Problem » Extract each line in the rows below that contains the string "column", and copy every such line in full.

Supplied material »
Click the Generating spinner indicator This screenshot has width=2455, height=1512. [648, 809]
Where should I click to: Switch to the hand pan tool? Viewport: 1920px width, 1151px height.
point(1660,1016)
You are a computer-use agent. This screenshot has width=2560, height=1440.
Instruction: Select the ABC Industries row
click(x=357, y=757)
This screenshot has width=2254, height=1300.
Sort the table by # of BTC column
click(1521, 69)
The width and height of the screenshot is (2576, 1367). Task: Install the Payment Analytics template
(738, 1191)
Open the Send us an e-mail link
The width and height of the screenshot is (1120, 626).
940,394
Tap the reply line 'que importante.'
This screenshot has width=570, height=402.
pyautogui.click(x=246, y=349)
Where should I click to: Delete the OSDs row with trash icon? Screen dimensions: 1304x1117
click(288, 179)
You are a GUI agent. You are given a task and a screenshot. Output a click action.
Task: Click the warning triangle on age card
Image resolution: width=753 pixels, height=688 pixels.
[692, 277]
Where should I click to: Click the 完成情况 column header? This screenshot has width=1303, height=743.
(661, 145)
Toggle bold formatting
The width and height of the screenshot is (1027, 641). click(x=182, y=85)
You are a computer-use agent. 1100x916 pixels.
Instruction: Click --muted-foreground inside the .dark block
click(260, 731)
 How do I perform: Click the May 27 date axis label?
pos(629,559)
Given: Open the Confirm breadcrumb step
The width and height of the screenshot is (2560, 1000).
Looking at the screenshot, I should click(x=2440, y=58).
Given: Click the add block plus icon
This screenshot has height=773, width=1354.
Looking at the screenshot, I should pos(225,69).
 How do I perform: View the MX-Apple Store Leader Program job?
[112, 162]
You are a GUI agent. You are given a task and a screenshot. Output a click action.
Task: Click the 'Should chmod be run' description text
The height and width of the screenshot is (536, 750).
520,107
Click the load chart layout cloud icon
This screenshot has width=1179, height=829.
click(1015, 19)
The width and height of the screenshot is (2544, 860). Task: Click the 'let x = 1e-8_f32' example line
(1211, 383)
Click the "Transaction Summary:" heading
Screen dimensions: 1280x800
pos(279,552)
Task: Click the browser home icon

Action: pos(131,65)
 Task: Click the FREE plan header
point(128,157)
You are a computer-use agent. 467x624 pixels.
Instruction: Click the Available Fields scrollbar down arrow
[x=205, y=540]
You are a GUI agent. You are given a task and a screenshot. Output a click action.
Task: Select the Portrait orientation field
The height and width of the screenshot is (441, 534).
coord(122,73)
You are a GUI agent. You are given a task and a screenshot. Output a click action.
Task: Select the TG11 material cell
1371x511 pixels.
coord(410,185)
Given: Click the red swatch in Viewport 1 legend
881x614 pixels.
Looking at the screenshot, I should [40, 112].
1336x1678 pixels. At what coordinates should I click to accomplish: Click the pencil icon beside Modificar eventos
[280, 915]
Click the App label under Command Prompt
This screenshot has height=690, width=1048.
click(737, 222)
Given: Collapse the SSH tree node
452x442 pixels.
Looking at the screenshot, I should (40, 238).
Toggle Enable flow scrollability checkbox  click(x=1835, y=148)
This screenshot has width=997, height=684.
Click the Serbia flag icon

Written answer »
Sort the table by # of BTC column
Where should I click to: Click the 完成情况 column header? This screenshot has width=1303, height=743.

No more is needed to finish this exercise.